◆ **Texto**:
Daniel Barros é escritor e professor da Escola Superior de Polícia de Brasília.
Como você começa o seu dia? Você tem uma rotina matinal?
Minhas primeiras atividades são no quintal de casa: cuido dos passarinhos, alimentos os cães e depois as galinhas, só então tomo o café da manhã e aí trabalho.
Em que hora do dia você sente que trabalha melhor? Você tem algum ritual de preparação para a escrita?
Não diria que um ritual, mas como dizia o velho Hemingway: Escreva bêbado, revise sóbrio, brincadeiras à parte, escrevo melhor à noite, sobretudo, nas madrugadas, mas talvez não seja importante o período, mas a solidão, a tranquilidade, escrever, para mim, é muito íntimo e, portanto preciso desse afastamento. Acompanhado de um do velho J&B (risos)
Você escreve um pouco todos os dias ou em períodos concentrados? Você tem uma meta de escrita diária?
Um conselho dado por muitos escritores: escreva todos os dias, nem que seja para mudar uma única vírgula, mas conviva todos os dias com seu texto. Não, não me imponho metas, a não ser a anterior. Acredito no esforço do trabalho do escritor, mas acredito muito mais na inspiração. Forçar a escrita fará com que ela se torne também uma leitura sem prazer. E não posso fazer isso com o leitor.
Como é o seu processo de escrita? Uma vez que você compilou notas suficientes, é difícil começar? Como você se move da pesquisa para a escrita?
Não crio roteiros, anotações, faço no dia a dia, e as uso ou não. Mas tenho uma coisa certa antes de iniciar um livro: já sei seu final. Nunca começo um livro sem saber como terminará. Quanto às pesquisas, são muito importantes, bem como as consultas a pessoas com conhecimento sobre os temas abordados. Para isso o escritor tem que ter humildade. Li um livro de um famoso jornalista/escritor em que ele comete erros bestas sobre armas, simplesmente pelo fato de não consultar um profissional no assunto. Então se vou falar sobre procedimentos médicos, consulto um médico amigo, sobre decisões judiciais a um juiz e assim por diante. Escrever sobre o que não sabe, só torna o escritor um medíocre ou um medíocre escritor (risos).

◆ **Tarefas**:
(1) Liste os animais de que Daniel Barros cuida no quintal de casa, segundo o texto.
(2) Extraia do texto o trecho de "Não diria que" a "de escrita diária?".

Registros de dados
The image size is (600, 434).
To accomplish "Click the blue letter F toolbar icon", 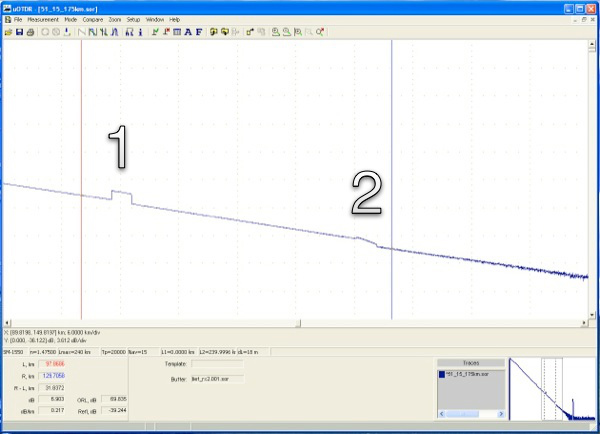I will coord(198,32).
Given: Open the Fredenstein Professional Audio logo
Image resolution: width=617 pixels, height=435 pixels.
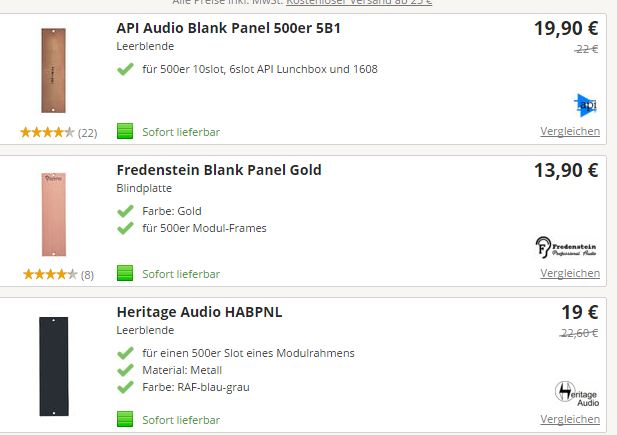Looking at the screenshot, I should coord(566,248).
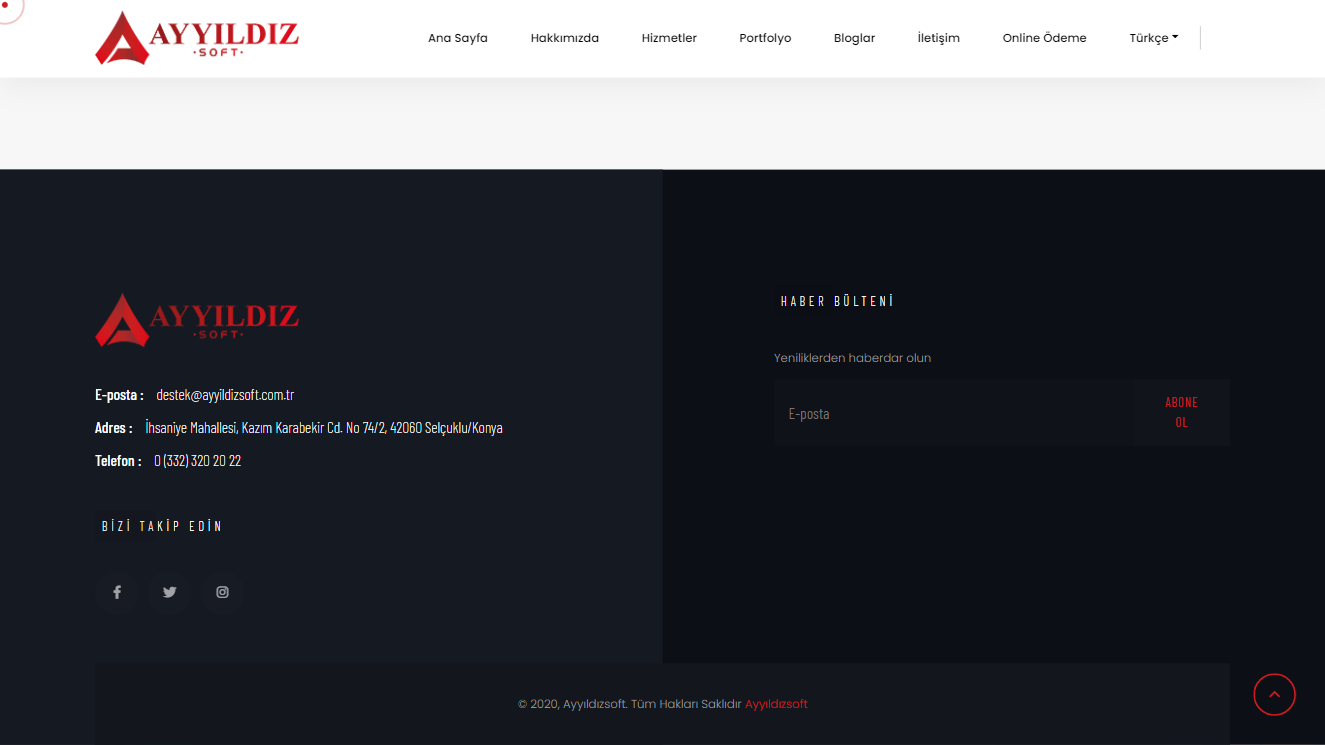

◆ **Respostas**:
(1) Passarinhos, cães e galinhas.

(2)
Não diria que um ritual, mas como dizia o velho Hemingway: Escreva bêbado, revise sóbrio, brincadeiras à parte, escrevo melhor à noite, sobretudo, nas madrugadas, mas talvez não seja importante o período, mas a solidão, a tranquilidade, escrever, para mim, é muito íntimo e, portanto preciso desse afastamento. Acompanhado de um do velho J&B (risos)
Você escreve um pouco todos os dias ou em períodos concentrados? Você tem uma meta de escrita diária?